Last month, the Midwives Association of British Columbia released a new vision for the profession, which calls for a large jump in the number of people becoming trained as midwives so that the number of midwife-supported births can increase from 17 per cent in the province to 35 per cent by 2020.

The midwives association has identified a provincial gap in maternity care services, which it predicts will only grow as more physicians from the baby boomer generation retire and some family doctors decide not to offer maternity care.

"Midwifery is part of the solution, but like any other health profession, midwifery can't solve it alone," midwives association executive director Ganga Jolicoeur said. "If we're going to address the maternity care gap in British Columbia, we have to do it in a collaborative and co-operative manner with all the related agencies."

The association's vision document points out that the medical outcomes for babies born under the care of midwife are very good and the cost to the medical system is lower because there are fewer C-sections and on average mothers stay in hospital less time then when under a physician's care. Since midwives provide six weeks worth of postpartum followup care, Jolicoeur said that also helps reduce the number of times a mother or baby needs to visit the hospital after a birth.

Midwives also provide families with the option of home births, which Hilbert-West said helps reduce stress on the maternity ward at hospitals including UHNBC.

"Sometimes we'll call into the [maternity] unit to report we have a home birth in progress and they'll say, 'thanks, because we're full,' " she said. "The home birth rate does take a lot of pressure off the maternity unit and if those women weren't having deliveries at home, I think people would be delivering in the hall."

In addition to educating more midwives, the association is urging the province to fund a program so that foreign-trained midwives can gain credentials to practice in B.C.

Jolicoeur also wants to reduce the barriers that exist to midwives setting up for the first time in rural communities. Hilbert-West learned that first hand when she began to introduce the practice in her hometown of Quesnel.

She said it required educating a lot of people both in and out of the medical community about what a midwife does and what their scope of practice is all about.

In Prince George, the local midwives have developed excellent relationships with nurses, physicians and health administers. There is even an water birthing room midwives use at UHNBC, which Hilbert-West said is a rarity in the province.

"In Prince George it's incredibly well integrated and the midwives that have been here for a while have worked very hard to do that integration," she said. "It definitely goes through growing pains when its a newer profession."
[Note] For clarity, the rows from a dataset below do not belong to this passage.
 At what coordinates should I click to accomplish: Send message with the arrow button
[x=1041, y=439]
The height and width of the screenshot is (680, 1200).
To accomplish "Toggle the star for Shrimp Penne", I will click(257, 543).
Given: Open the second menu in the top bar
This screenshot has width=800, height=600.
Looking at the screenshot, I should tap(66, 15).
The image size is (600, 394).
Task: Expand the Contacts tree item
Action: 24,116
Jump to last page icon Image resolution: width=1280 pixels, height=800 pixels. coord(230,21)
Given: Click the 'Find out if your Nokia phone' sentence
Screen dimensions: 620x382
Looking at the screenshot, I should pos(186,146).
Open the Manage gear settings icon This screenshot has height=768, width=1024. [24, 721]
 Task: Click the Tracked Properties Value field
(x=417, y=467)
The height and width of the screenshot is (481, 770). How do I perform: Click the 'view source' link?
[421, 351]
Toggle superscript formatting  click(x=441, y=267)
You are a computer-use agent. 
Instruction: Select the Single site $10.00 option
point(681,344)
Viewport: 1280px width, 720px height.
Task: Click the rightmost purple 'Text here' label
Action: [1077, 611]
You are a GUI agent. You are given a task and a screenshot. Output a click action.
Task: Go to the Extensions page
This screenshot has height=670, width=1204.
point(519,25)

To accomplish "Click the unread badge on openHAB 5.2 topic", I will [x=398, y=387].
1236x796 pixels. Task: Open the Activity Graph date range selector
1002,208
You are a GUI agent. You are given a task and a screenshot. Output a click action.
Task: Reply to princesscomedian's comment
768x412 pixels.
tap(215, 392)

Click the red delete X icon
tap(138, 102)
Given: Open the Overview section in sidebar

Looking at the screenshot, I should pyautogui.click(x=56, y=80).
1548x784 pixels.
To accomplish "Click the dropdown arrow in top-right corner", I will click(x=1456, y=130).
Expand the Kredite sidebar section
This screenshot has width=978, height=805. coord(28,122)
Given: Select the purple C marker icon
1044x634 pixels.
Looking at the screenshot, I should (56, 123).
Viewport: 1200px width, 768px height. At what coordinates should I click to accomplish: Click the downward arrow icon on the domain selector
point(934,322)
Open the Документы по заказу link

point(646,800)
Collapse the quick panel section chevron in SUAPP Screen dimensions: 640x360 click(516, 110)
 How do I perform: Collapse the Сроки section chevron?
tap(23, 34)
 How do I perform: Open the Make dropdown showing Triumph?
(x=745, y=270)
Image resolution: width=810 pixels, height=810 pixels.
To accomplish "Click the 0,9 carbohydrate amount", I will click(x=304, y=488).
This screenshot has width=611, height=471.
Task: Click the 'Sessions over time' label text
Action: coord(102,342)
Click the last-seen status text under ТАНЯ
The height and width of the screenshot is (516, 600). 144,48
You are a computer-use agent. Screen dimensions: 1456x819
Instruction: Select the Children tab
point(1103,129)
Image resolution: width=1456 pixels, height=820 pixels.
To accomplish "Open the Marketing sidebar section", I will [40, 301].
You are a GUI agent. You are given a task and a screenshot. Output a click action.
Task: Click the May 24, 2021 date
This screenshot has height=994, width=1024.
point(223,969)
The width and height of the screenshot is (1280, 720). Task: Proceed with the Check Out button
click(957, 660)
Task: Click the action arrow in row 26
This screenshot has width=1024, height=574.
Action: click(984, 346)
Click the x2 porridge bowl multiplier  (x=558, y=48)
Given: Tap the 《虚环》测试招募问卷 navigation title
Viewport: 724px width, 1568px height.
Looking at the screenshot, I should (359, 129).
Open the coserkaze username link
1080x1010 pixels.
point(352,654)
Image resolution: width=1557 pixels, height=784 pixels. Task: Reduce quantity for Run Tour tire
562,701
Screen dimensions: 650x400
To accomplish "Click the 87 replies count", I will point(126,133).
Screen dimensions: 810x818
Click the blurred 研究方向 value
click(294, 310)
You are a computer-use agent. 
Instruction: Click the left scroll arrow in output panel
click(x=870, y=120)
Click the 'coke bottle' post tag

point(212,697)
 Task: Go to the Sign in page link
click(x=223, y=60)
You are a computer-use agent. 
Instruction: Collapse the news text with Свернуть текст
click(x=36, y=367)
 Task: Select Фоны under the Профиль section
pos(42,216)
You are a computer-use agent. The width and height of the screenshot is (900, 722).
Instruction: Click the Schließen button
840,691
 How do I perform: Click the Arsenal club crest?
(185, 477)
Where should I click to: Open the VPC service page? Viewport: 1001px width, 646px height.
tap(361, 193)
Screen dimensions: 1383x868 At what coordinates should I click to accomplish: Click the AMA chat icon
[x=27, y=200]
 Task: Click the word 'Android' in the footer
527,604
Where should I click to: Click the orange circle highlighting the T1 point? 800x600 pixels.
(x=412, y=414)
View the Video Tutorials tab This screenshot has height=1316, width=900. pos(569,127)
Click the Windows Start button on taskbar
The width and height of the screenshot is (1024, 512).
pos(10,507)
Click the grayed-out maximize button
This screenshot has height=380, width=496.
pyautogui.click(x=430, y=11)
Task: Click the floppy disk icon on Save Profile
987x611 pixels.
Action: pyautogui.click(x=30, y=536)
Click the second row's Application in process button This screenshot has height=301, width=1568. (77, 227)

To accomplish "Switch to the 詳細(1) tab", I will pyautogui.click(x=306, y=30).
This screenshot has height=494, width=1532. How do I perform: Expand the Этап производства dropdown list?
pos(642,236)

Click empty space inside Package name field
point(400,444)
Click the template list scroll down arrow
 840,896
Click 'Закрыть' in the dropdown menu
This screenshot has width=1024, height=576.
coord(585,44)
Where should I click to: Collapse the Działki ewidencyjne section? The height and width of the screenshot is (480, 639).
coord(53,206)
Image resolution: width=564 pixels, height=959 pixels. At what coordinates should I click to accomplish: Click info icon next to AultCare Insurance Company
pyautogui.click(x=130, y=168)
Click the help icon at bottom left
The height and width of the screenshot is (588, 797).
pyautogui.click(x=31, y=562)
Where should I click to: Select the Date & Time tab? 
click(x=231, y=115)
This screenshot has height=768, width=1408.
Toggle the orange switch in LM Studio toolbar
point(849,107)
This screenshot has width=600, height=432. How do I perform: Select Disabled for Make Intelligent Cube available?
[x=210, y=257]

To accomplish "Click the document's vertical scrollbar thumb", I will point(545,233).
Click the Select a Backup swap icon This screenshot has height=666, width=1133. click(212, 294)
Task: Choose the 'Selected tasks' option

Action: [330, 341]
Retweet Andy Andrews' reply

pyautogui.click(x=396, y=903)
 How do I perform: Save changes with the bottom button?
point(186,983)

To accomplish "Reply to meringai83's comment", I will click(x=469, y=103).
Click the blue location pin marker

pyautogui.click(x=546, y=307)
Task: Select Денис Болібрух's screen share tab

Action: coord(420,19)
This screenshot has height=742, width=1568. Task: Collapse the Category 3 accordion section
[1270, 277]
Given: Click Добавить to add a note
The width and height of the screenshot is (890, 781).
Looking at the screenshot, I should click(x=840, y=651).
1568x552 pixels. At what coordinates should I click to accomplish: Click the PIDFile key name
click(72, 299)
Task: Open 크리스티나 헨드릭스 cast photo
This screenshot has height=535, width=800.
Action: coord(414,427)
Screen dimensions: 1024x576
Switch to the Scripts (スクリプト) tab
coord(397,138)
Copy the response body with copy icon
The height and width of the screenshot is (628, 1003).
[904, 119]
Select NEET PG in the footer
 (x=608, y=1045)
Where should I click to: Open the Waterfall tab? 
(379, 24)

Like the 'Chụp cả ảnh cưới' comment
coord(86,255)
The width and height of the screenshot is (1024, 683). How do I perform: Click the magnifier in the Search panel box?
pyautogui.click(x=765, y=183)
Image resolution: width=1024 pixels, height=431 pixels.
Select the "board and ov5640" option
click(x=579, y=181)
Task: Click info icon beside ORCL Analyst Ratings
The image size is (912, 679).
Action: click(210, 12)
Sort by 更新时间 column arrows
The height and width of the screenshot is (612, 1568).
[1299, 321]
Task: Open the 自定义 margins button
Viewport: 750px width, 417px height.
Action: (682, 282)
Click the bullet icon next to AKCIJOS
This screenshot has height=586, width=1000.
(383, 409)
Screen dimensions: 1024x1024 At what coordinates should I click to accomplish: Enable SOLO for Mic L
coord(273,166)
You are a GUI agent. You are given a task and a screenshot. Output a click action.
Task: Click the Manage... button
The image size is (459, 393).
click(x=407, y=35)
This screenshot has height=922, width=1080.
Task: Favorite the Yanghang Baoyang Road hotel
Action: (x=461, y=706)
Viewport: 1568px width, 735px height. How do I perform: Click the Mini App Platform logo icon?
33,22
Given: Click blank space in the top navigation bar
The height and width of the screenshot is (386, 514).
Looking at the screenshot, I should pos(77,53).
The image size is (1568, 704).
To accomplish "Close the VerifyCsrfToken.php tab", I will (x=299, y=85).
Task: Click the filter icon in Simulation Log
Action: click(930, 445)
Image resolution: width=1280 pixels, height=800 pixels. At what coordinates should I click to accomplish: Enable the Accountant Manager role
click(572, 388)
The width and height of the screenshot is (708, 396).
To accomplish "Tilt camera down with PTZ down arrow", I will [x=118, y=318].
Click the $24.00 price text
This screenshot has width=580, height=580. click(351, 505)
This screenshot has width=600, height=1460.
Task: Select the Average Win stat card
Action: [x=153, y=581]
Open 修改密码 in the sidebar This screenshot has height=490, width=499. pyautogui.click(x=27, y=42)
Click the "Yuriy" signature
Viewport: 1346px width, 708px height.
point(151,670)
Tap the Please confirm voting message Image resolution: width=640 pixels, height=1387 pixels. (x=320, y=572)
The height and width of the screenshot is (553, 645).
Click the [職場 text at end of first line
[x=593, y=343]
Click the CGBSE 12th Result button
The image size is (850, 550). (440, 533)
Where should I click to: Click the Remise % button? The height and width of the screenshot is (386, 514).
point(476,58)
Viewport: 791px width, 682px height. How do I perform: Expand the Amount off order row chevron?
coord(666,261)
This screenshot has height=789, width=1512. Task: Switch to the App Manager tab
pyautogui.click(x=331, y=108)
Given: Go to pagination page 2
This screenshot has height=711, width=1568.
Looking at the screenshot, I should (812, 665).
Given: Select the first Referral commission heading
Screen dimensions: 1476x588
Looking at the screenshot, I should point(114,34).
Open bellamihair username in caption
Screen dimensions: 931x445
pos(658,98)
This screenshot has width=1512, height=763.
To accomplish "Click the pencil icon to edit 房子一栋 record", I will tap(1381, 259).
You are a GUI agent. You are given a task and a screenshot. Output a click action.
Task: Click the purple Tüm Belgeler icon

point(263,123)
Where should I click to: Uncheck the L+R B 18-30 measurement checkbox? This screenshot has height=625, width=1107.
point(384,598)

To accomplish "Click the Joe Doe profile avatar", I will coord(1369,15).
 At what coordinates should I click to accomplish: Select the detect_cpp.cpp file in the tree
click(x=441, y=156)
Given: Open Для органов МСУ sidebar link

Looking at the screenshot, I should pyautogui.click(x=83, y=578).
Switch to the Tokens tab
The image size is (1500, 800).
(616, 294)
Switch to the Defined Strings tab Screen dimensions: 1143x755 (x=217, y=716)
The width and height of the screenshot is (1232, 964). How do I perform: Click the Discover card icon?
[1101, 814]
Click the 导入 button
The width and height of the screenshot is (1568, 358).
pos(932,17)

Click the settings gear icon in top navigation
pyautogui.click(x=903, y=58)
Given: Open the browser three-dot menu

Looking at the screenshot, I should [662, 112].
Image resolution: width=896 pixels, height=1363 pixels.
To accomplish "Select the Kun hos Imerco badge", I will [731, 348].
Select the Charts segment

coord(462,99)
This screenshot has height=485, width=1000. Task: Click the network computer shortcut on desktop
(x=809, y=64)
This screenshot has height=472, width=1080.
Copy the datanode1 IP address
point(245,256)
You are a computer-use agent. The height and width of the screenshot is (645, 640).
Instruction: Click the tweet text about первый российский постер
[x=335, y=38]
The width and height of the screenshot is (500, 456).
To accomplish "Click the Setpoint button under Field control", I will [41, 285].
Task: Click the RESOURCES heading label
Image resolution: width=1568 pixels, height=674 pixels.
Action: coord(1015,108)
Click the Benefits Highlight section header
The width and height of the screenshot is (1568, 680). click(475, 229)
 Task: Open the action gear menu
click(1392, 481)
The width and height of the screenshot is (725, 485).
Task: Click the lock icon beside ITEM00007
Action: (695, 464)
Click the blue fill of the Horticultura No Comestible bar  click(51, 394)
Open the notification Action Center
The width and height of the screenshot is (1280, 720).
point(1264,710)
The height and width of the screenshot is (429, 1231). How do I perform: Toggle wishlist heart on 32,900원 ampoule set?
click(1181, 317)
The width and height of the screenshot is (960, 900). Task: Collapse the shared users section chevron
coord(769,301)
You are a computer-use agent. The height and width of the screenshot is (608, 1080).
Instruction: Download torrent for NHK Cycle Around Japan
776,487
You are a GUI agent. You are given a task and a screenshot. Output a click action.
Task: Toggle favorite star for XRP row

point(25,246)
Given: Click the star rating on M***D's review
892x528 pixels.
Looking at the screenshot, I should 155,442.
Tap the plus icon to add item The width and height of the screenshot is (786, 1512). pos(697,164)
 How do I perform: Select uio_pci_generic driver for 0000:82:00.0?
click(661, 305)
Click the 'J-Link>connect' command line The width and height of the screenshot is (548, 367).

Many rural communities in the north don't have any maternity care from either midwives or physicians, which mean women have to travel long distances and sometimes have to leave weeks before their due date. By attracting more midwives to those rural communities, the association hopes more women can get care close to home.

"The next step will be communities like Williams Lake and other communities as we spread out throughout the north," Hilbert-West said.

In some rural communities, Jolicoeur said it could be beneficial to expand the scope of midwifery care so that they're able to provide women's health services outside of pregnancy.

"Not every community has the required infrastructure for maternity care to be brought back into the community, but many do," Jolicoeur said. "We're trying to focus our efforts on those communities that have the available supports in place to provide safe care."